Les Créatures du sud sauvage

Un succès littéraire qui amène en parallèle la question de l'adataption au cinéma. Conscient du potentiel du sujet, Warner acquiert dès la publication de 16 Lunes les droits d'adaptation sur grand écran. Et choisit de marquer la différence avec Twilight en choisissant Richard LaGravenese comme réalisateur. "J'aime les histoires surnaturelles qui naissent d'une mythologie bien construite," déclarait LaGravenese à Variety lors de la signature de son contrat avec Warner, "et j'ai aimé que ce roman raconte une histoire de premier amour dans un cadre fantastique." Car si LaGravenese s'est fait connaître comme metteur en scène de romances bien mélo (PS I Love You), il a surtout signé les scripts -remarqués- de Fisher King de Terry Gilliam ou Sur la route de Madison de Clint Eastwood. Et dernièrement celui de De l'eau pour les éléphants... Manier la romance tout en captant les dernières flamboyances du Sud profond : c'était la double mission du réalisateur.
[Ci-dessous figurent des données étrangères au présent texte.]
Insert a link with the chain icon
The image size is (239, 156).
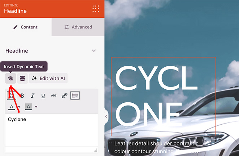pyautogui.click(x=65, y=95)
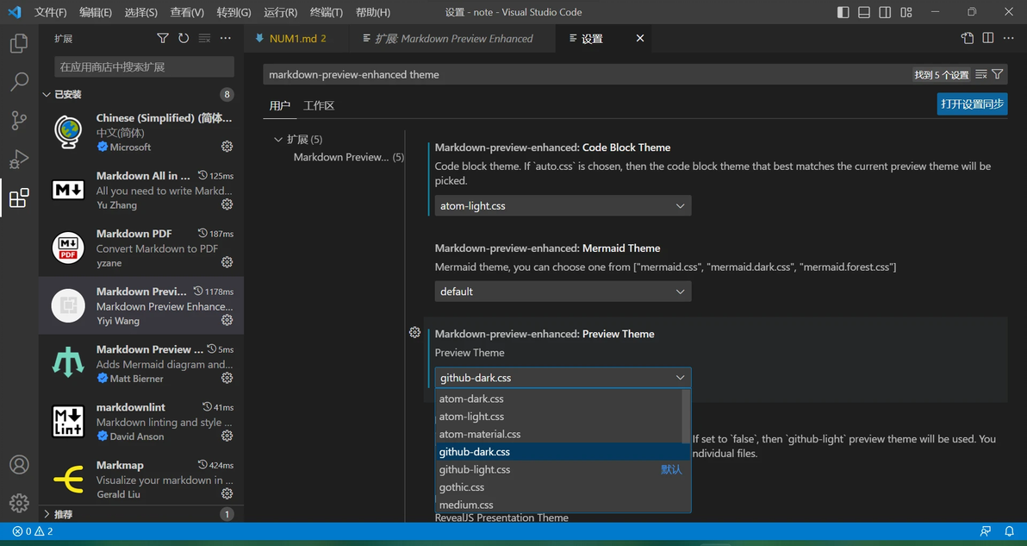Open the Search view icon

point(19,82)
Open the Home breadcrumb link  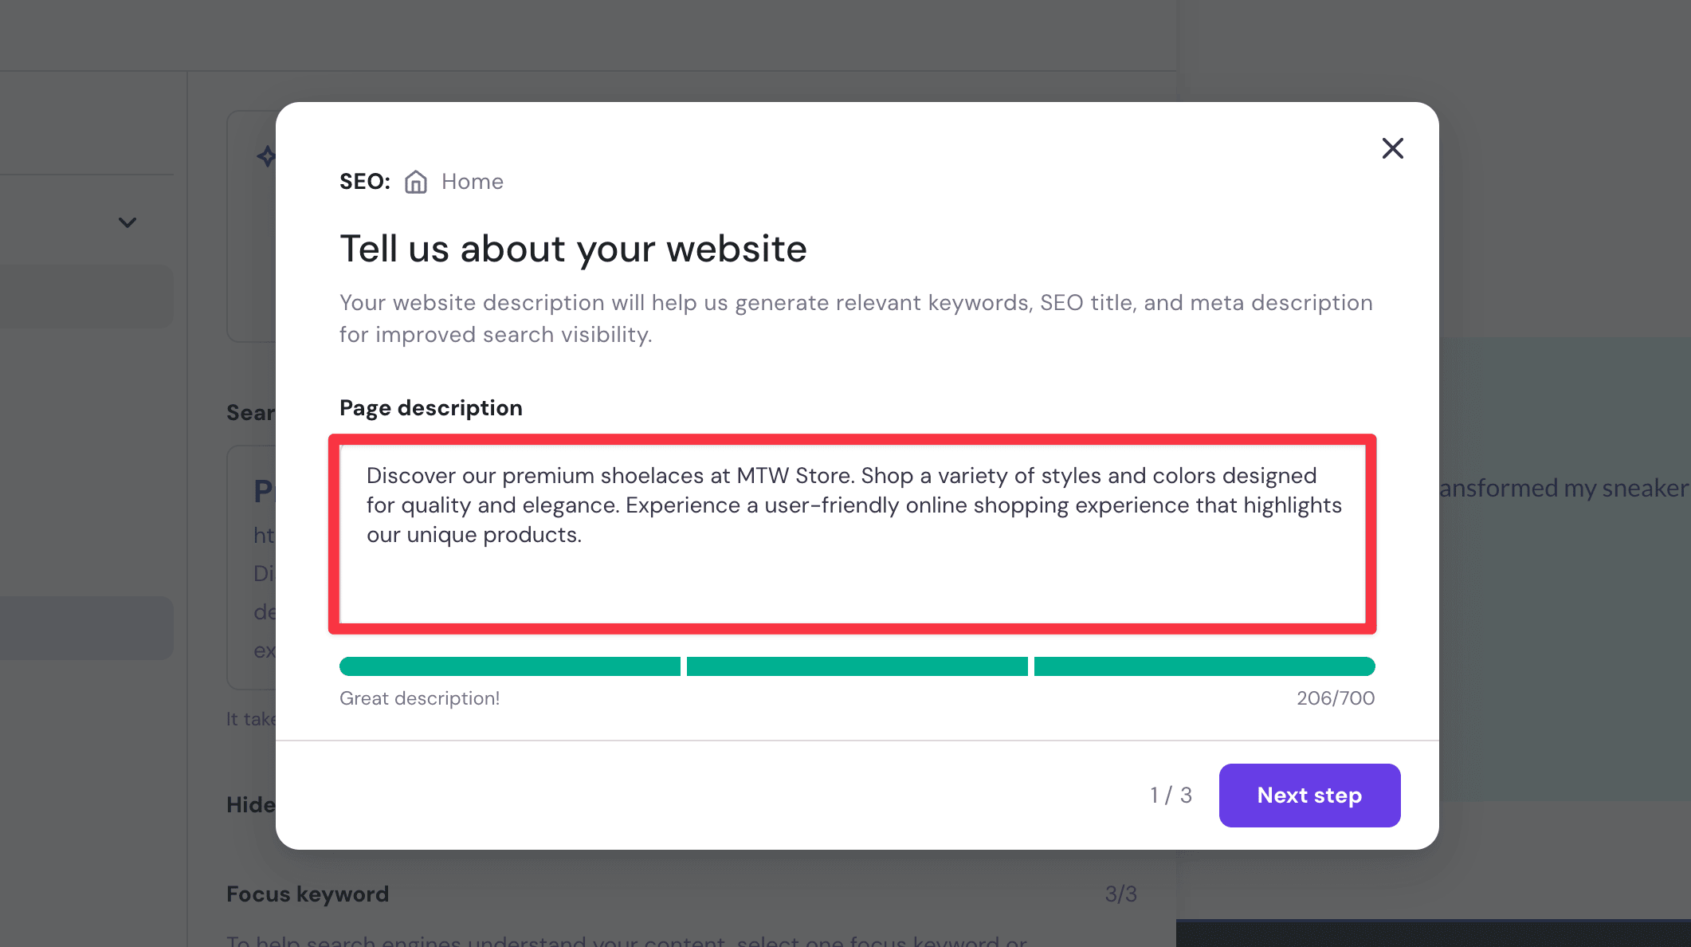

Alors que les nouveaux venus Alice Englert (la fille de Jane Campion, révélée dans Ginger & Rosa avec Elle Fanning -toujours inédit en France) et Alden Ehrenreich (vu dans Tetro de Francis Ford Coppola) ont la lourde tâche d'incarner le duo Lena / Ethan, LaGravenese embauche pour les six semaines de tournage de son film un cast de seconds rôles VIP. Du côté des gentils, Jeremy Irons joue l'Enchanteur Macon, gentleman du Sud mystérieux et misanthrope, et Viola Davis (La Couleur des sentiments) prête ses traits à la bibliothécaire Amma. Face à eux, Emma Thompson incarne Mme Lincoln, intégriste catholique aux pulsions obscures et Ridley l'Enchanteresse sexy vouée aux ténèbres est jouée par Emmy Rossum. "Ca ne ressemble pas à Twilight, ni à Hunger Games", résumait cette dernière à Collider lors du tournage.

 

Créatures féroces

Évidemment, Sublimes créatures n'est que le premier volet des aventures romantico-fantastiques de Lena et Ethan. Trois suites sont déjà parues, 17 Lunes (Beautiful Darkness), 18 Lunes (Beautiful Chaos) et 19 Lunes (Beautiful Redemption), plus une nouvelle inédite en français, Dream Dark. Qui amène progressivement la menace d'une apocalypse prochaine dans l'univers des Enchanteurs. De quoi fournir matière toute la matière de plusieurs suites si Sublimes créatures cartonne au cinéma. Mais voilà, sorti dans les salles américaines le 14 février dernier (pile pour la Saint-Valentin), le film a dû affronter la sortie simultanée de Safe Haven, un mélo guimauve adapté de Nicholas Sparks (The Lucky One) et parfaitement calibré pour la fête des amoureux. Et Safe Haven, plus généraliste et plus sécurisante ("safe"), est sorti vainqueur au box-office... A moins que le problème n'ait été ailleurs. Dans le paysage du cinéma mainstream, les forts partis pris de Sublimes Créatures lui ont peut-être porté tort : ainsi cette scène révélatrice où le personnage d'Emma Thompson se livre dans une église à un speech haineux (anti-homosexualité, anti-jeunes...) et présenté tel quel, propulse le film à des années-lumières de la morale consensuelle du très conservateur Twilight. On vérifiera ça en salles dès mercredi.